• _What to work on_
The lines to repeat are those below from the one containing "Image resolution: width=924" down to the one containing "Click left scroll", both included; reproduce them exactly and nothing else.

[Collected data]

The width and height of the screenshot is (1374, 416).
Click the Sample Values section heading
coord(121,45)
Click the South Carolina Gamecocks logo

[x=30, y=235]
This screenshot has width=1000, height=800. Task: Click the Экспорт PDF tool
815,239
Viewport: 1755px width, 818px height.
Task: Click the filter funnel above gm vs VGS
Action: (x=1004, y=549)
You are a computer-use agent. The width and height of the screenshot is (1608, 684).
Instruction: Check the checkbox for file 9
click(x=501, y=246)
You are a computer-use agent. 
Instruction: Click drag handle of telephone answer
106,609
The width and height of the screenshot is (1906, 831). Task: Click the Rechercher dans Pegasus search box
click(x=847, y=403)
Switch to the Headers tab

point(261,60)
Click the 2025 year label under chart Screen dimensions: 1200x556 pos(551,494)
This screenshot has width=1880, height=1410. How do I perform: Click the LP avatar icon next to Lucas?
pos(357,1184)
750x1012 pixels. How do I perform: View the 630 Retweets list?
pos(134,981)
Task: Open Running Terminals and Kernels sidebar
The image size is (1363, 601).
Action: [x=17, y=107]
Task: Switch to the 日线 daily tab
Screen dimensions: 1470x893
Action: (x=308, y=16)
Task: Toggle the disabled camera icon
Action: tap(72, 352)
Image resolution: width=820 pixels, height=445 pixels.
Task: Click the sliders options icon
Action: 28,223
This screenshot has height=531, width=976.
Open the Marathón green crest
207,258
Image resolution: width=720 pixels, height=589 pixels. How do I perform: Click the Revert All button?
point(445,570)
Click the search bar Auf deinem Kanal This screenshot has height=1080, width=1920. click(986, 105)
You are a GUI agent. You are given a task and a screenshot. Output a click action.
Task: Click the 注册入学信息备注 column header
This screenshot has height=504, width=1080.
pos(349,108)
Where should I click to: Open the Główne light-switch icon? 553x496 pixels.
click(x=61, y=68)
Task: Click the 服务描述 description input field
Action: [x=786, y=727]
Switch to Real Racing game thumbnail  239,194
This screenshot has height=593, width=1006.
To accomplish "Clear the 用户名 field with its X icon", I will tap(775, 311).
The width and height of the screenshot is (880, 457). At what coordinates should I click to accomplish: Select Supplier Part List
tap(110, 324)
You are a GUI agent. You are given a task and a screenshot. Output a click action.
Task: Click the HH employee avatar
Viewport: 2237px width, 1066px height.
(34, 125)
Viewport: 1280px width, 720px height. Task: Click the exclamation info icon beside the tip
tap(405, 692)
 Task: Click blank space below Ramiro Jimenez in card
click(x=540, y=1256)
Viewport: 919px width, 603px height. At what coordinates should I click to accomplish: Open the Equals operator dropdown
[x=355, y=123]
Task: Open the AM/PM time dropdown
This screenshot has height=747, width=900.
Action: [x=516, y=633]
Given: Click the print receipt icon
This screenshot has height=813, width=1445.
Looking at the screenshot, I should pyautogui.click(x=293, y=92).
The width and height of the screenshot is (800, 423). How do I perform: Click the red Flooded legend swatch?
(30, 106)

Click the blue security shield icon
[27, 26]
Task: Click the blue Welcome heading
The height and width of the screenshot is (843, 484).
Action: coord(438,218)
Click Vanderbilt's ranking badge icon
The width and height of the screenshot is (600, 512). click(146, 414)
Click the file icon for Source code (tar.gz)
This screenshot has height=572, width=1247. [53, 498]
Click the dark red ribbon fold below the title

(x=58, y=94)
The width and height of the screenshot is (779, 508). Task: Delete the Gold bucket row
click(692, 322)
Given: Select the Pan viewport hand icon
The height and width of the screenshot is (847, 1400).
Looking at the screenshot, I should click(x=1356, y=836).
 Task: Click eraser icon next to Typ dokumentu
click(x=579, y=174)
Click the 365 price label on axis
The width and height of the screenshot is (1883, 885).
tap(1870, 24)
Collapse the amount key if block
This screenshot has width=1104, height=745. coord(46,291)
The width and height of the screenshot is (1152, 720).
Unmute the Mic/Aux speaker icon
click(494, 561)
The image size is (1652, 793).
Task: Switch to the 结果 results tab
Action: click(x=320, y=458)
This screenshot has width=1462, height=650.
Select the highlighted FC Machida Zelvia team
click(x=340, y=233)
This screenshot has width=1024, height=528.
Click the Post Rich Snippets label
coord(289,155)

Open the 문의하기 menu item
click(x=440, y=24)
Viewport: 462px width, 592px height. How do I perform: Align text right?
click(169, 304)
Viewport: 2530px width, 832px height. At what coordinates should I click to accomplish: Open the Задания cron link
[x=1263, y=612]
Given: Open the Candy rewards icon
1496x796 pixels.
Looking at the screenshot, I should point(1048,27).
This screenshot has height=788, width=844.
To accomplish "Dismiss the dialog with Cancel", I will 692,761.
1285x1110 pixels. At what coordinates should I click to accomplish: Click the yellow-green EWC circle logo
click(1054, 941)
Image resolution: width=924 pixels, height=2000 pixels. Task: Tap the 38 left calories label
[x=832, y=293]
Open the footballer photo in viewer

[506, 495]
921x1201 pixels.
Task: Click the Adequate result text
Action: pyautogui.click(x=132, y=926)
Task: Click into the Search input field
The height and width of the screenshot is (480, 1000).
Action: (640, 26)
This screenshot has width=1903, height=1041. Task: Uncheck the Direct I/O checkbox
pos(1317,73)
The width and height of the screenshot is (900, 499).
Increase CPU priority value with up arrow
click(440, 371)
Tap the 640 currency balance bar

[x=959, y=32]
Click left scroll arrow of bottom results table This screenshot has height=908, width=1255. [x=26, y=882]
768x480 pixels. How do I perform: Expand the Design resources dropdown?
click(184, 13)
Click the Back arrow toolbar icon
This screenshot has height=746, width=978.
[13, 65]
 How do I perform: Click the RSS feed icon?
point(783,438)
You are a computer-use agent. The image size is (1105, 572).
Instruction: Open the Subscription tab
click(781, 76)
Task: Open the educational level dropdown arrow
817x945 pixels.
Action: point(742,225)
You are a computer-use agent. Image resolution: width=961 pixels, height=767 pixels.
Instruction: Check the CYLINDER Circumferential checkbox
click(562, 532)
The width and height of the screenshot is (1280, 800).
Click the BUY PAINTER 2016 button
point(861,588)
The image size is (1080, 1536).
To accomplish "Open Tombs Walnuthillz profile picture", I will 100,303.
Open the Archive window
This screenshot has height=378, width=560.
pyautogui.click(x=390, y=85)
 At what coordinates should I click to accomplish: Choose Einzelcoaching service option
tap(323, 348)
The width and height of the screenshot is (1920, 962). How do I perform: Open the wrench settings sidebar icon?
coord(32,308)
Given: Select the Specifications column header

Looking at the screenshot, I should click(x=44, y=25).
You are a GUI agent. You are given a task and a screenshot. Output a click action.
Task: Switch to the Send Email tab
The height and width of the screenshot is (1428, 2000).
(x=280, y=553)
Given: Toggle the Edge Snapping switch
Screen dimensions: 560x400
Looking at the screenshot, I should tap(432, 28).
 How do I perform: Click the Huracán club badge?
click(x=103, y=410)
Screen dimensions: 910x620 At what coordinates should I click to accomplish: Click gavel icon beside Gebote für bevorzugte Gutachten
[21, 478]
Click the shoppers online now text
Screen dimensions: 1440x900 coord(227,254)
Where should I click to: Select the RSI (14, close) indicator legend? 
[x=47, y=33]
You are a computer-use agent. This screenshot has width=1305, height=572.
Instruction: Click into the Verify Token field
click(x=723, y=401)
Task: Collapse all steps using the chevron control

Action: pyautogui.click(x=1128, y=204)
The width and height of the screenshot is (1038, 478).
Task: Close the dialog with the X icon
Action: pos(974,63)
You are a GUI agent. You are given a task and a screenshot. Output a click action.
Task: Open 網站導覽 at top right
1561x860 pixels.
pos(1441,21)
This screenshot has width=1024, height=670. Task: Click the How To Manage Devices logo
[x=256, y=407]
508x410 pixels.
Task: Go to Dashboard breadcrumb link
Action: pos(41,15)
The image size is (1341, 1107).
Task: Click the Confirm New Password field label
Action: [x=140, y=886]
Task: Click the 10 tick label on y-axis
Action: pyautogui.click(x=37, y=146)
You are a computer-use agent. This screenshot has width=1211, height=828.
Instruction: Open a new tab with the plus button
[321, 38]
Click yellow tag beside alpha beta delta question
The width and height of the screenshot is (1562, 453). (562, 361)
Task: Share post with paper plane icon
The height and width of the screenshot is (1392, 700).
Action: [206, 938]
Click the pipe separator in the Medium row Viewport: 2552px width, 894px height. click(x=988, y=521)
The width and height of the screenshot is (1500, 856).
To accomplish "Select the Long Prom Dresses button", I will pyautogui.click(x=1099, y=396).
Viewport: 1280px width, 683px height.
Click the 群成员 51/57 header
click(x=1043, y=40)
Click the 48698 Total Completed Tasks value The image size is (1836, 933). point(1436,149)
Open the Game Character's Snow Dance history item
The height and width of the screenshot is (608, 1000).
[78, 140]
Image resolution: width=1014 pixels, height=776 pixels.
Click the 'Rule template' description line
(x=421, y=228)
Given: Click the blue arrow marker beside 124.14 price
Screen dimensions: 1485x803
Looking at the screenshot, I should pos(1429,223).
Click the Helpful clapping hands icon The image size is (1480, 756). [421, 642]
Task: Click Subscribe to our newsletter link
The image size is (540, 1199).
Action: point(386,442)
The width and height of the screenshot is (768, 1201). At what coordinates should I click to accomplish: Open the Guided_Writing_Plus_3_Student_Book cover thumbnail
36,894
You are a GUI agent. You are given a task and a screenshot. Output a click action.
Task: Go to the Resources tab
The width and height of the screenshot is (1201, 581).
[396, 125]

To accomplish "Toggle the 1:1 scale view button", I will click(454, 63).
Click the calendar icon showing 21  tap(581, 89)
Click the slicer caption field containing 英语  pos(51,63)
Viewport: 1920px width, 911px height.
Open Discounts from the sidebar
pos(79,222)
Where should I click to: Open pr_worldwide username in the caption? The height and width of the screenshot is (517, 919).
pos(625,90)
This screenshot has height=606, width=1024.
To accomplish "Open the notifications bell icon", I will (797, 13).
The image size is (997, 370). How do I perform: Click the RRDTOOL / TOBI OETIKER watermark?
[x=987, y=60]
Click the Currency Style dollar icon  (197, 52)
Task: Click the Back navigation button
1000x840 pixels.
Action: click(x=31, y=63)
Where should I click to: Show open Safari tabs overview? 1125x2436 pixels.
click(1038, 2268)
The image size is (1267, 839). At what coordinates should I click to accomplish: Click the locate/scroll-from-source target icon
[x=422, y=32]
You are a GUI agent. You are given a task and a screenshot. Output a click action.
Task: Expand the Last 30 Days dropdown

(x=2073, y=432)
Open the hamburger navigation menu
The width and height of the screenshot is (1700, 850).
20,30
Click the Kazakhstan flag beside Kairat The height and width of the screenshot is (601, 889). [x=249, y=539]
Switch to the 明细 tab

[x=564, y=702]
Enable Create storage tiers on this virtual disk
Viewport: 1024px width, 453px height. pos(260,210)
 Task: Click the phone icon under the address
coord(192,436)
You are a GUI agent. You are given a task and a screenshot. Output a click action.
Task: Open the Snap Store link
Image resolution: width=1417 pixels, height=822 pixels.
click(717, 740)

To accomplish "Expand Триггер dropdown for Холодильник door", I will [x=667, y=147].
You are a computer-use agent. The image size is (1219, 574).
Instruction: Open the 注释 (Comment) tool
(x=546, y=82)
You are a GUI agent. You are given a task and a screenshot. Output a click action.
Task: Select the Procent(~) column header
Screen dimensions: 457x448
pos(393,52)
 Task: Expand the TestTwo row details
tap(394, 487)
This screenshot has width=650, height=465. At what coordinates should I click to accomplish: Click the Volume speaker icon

• _Answer below_
Image resolution: width=924 pixels, height=2000 pixels. Task: Tap the 38 left calories label
[x=832, y=293]
Open the footballer photo in viewer

[506, 495]
921x1201 pixels.
Task: Click the Adequate result text
Action: pyautogui.click(x=132, y=926)
Task: Click into the Search input field
The height and width of the screenshot is (480, 1000).
Action: (640, 26)
This screenshot has width=1903, height=1041. Task: Uncheck the Direct I/O checkbox
pos(1317,73)
The width and height of the screenshot is (900, 499).
Increase CPU priority value with up arrow
click(440, 371)
Tap the 640 currency balance bar

[x=959, y=32]
Click left scroll arrow of bottom results table This screenshot has height=908, width=1255. [x=26, y=882]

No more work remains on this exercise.